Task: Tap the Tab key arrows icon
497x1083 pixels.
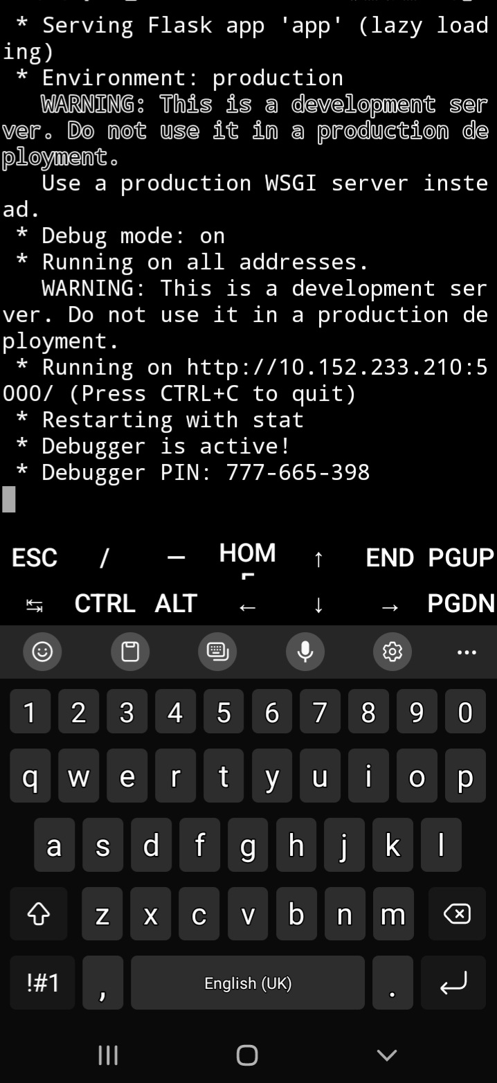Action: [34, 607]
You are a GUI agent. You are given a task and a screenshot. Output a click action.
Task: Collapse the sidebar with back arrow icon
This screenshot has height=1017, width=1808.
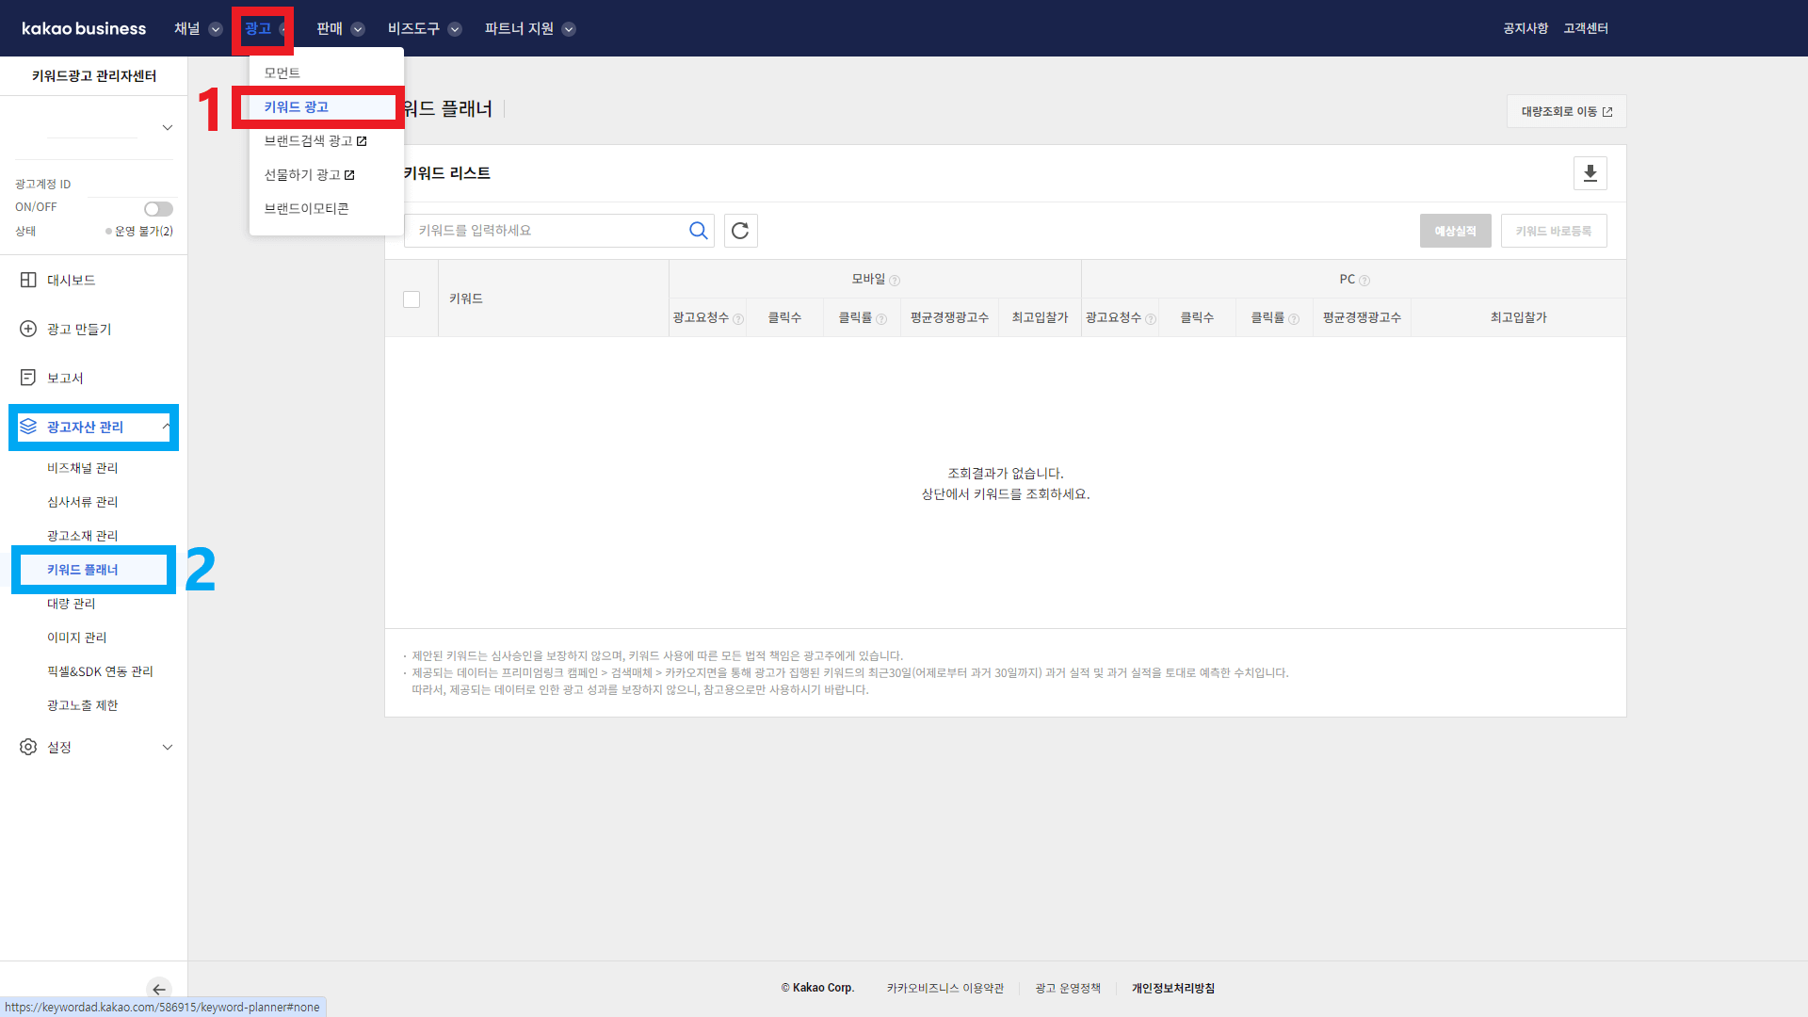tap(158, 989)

------------------------------------------------------------

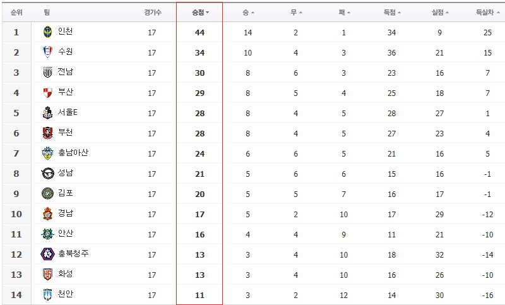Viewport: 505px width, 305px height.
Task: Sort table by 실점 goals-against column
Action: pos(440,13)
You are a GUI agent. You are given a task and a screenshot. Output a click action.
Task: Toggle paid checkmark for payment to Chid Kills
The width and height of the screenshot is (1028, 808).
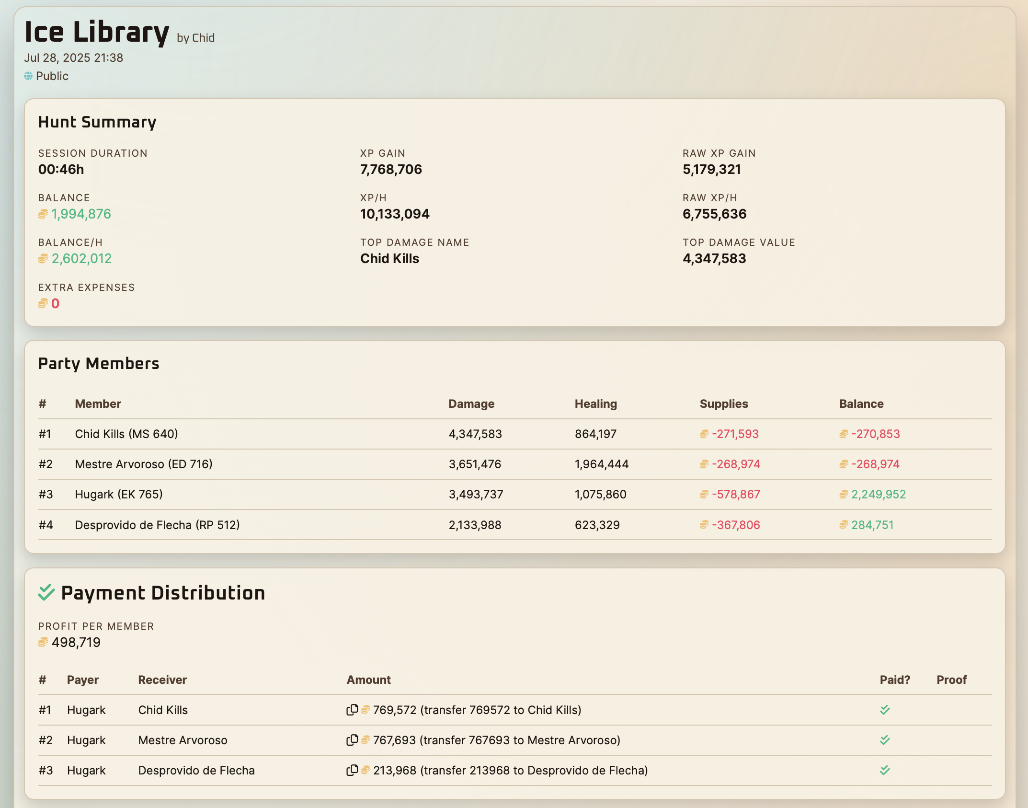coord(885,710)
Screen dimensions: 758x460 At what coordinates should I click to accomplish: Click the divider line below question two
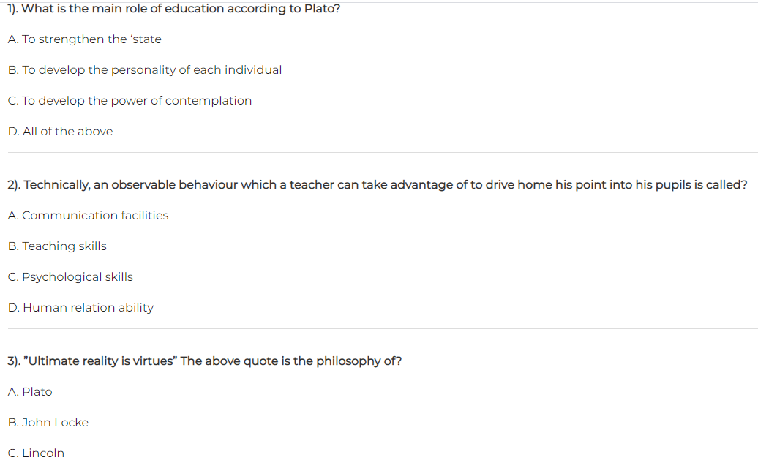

------------------------------------------------------------

Exercise requirements » Show every line from the entries above that contains the string "screenshot". Case counts.

Complete output »
You are a GUI agent. You are given a task and a screenshot. Output a click action.
This screenshot has height=1017, width=1808.
You are a GUI agent. You are given a task and a screenshot. Output a click action.
The width and height of the screenshot is (1028, 808).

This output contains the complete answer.